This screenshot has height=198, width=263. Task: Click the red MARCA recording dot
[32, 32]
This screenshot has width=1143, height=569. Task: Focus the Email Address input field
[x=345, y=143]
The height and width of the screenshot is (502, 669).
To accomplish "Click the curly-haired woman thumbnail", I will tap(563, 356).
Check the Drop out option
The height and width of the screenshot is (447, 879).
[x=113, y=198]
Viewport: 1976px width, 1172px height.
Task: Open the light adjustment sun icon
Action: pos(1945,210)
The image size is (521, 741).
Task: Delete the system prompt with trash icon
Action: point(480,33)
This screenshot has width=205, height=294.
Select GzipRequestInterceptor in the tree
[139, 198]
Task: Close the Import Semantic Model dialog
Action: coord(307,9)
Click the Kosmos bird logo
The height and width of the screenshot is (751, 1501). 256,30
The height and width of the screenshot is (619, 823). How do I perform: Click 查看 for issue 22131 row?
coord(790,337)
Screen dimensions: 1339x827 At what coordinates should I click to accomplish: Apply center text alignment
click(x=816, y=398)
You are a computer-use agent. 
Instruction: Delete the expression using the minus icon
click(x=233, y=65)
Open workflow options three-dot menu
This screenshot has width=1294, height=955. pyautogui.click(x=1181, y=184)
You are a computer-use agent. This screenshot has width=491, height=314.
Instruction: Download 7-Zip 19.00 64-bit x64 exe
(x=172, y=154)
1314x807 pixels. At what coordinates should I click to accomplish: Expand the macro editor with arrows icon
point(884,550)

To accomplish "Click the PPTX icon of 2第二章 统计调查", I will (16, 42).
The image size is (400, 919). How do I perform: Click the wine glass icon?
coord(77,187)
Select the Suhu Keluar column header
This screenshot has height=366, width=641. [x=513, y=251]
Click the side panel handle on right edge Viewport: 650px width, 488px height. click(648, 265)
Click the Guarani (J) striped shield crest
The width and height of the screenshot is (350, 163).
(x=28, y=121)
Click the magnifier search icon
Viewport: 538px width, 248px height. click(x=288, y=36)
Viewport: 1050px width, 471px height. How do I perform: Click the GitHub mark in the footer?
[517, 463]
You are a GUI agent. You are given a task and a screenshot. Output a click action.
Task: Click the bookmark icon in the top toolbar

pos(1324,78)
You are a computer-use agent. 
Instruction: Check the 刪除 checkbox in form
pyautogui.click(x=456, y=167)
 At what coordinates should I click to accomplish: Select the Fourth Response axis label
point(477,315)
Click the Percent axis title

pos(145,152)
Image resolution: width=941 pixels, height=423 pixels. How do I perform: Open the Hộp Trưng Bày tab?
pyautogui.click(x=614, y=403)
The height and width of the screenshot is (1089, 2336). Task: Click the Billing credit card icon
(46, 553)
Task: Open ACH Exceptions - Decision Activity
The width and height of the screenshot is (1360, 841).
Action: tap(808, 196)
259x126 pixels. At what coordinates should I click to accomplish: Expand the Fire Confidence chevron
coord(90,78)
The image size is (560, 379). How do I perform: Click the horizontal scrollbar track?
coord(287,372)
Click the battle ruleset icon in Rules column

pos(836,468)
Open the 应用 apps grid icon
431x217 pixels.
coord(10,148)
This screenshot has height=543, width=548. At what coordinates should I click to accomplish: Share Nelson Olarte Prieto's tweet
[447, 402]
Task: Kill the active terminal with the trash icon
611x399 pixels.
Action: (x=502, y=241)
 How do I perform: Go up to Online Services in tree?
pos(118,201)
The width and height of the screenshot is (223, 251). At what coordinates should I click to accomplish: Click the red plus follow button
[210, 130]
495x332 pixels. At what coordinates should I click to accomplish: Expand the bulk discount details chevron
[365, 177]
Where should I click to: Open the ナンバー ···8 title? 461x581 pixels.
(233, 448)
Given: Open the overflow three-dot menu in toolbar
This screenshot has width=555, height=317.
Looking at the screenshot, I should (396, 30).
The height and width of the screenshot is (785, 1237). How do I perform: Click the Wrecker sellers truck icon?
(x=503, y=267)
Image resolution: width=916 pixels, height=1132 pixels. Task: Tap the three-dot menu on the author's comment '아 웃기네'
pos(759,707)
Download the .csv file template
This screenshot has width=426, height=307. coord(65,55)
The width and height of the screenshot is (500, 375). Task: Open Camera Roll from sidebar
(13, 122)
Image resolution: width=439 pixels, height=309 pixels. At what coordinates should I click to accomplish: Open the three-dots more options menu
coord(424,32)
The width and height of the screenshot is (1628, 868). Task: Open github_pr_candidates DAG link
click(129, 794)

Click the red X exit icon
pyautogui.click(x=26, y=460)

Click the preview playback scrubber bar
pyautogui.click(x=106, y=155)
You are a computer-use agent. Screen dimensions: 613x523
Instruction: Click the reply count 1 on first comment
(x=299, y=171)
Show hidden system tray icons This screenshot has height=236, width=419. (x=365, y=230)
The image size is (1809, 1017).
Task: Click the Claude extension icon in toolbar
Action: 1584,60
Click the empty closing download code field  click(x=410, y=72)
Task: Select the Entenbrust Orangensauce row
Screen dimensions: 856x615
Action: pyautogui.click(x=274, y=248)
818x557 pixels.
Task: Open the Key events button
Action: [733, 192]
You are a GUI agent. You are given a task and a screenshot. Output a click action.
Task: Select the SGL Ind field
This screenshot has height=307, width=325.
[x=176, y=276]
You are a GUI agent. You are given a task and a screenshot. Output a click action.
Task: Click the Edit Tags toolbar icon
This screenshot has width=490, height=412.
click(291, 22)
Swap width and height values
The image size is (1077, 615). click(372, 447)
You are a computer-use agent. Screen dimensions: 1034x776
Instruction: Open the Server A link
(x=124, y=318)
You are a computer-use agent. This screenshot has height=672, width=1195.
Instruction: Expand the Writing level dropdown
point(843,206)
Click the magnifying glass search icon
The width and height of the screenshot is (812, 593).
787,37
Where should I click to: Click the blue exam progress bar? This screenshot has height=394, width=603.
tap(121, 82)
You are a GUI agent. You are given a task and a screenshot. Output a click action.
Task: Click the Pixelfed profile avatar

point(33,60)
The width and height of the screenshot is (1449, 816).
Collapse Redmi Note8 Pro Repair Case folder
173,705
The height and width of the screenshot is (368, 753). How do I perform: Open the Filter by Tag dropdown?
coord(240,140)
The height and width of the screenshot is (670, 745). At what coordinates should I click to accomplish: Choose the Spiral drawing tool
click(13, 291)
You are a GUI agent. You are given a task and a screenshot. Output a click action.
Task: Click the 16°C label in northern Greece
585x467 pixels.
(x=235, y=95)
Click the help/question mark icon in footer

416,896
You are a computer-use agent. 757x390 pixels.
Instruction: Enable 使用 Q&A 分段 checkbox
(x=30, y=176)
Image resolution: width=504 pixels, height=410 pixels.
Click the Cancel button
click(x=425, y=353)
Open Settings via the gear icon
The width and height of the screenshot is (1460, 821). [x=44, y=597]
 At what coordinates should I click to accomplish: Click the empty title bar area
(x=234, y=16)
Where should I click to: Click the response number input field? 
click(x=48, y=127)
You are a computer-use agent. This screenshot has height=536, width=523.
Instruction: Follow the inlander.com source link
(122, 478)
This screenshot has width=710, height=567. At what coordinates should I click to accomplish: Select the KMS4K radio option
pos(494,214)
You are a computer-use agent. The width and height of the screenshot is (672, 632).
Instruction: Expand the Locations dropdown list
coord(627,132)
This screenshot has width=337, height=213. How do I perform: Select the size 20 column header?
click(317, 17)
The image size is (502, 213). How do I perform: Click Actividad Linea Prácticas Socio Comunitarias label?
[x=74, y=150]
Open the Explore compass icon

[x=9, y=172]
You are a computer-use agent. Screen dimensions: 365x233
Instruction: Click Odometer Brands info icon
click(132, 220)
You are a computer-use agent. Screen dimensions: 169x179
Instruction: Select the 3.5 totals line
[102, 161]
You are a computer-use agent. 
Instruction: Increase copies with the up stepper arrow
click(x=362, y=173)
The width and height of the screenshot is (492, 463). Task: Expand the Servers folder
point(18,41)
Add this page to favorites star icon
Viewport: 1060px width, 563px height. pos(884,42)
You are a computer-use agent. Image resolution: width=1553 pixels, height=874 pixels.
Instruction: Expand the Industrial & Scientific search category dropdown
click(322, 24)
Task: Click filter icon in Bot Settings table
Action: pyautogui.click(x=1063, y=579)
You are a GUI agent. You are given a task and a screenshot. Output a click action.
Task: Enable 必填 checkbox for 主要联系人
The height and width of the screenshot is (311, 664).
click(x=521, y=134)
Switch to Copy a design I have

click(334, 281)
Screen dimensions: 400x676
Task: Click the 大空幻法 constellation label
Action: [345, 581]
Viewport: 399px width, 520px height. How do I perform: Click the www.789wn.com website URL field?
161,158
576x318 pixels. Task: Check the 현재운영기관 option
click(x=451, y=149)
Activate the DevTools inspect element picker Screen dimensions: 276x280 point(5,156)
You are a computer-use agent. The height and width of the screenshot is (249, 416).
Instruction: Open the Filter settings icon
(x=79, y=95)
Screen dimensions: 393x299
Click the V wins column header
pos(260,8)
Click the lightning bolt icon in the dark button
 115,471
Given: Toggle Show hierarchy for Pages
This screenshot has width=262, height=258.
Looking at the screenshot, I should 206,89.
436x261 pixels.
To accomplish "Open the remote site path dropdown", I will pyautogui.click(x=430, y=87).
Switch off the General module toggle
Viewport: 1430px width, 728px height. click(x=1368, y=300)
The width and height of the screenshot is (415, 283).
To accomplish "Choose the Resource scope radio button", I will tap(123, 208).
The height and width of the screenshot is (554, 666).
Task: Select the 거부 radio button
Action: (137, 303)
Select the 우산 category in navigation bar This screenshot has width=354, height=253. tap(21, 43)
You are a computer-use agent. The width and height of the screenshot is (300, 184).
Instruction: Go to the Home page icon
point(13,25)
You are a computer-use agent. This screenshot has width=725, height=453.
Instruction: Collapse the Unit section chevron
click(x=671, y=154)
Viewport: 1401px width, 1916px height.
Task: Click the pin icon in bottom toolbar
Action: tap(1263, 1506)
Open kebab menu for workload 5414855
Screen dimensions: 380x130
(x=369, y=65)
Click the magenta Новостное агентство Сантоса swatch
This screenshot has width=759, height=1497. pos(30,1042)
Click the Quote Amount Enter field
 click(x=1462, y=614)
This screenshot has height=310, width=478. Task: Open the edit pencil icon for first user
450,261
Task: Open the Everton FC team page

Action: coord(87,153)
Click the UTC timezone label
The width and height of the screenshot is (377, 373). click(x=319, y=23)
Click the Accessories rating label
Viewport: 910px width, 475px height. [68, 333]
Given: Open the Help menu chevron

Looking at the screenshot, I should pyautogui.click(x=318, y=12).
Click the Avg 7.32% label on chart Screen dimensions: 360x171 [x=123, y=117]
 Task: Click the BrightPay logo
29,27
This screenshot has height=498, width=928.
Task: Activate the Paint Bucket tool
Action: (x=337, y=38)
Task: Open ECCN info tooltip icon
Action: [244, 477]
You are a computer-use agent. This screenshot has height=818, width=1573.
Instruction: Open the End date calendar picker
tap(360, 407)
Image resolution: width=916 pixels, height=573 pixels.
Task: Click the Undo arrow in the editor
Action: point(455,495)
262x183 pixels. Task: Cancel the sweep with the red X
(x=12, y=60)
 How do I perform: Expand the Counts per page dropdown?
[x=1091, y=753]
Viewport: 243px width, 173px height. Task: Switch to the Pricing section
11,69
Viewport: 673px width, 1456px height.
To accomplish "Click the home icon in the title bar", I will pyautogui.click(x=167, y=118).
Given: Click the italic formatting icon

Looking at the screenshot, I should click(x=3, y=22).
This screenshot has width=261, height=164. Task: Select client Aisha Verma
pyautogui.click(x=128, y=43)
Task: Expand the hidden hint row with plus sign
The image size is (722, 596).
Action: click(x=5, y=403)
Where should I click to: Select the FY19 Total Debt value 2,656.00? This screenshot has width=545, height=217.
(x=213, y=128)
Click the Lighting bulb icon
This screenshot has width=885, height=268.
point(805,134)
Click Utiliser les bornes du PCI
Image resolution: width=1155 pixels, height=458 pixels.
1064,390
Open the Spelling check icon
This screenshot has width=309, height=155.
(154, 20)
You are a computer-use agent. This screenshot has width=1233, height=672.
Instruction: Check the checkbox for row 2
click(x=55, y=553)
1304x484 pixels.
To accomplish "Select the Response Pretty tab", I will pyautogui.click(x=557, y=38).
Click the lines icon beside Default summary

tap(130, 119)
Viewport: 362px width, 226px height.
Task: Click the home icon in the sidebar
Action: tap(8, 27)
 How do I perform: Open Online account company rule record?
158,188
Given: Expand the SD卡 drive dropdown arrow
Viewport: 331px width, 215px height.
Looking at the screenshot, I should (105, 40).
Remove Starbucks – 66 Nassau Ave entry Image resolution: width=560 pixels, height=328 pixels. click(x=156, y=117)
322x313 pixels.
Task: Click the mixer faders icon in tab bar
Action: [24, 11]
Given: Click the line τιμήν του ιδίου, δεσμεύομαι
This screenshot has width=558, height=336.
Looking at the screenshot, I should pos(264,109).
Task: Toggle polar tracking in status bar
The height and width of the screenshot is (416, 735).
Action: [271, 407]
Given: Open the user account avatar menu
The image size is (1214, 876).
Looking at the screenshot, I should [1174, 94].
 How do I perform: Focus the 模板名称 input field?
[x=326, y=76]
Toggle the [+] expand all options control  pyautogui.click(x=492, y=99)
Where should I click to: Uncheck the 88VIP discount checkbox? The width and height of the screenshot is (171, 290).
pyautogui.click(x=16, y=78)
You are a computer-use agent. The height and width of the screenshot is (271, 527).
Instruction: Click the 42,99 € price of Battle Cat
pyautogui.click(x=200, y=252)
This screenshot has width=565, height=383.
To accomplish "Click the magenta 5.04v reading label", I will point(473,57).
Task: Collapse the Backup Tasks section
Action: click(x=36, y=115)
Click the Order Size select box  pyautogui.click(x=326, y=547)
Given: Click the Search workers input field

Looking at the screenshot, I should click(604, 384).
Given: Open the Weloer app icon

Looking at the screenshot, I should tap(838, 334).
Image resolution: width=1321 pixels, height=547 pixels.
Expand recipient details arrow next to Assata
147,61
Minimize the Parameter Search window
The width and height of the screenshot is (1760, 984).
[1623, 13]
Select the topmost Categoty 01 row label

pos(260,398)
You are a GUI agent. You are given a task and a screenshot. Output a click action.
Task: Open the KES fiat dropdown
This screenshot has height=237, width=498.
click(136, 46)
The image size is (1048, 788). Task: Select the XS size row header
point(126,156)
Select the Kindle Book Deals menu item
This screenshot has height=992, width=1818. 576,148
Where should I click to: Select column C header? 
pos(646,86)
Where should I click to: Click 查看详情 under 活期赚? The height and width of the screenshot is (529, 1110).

== == ==

> EXERCISE BRIEF: From the records above, print exactly the lines that run from the line with "Add this page to favorites star icon" to the line with "You are a computer-use agent. Image", inclusive.

> SOLUTION TO THIS PROBLEM:
Add this page to favorites star icon
Viewport: 1060px width, 563px height. pos(884,42)
You are a computer-use agent. Image resolution: width=1553 pixels, height=874 pixels.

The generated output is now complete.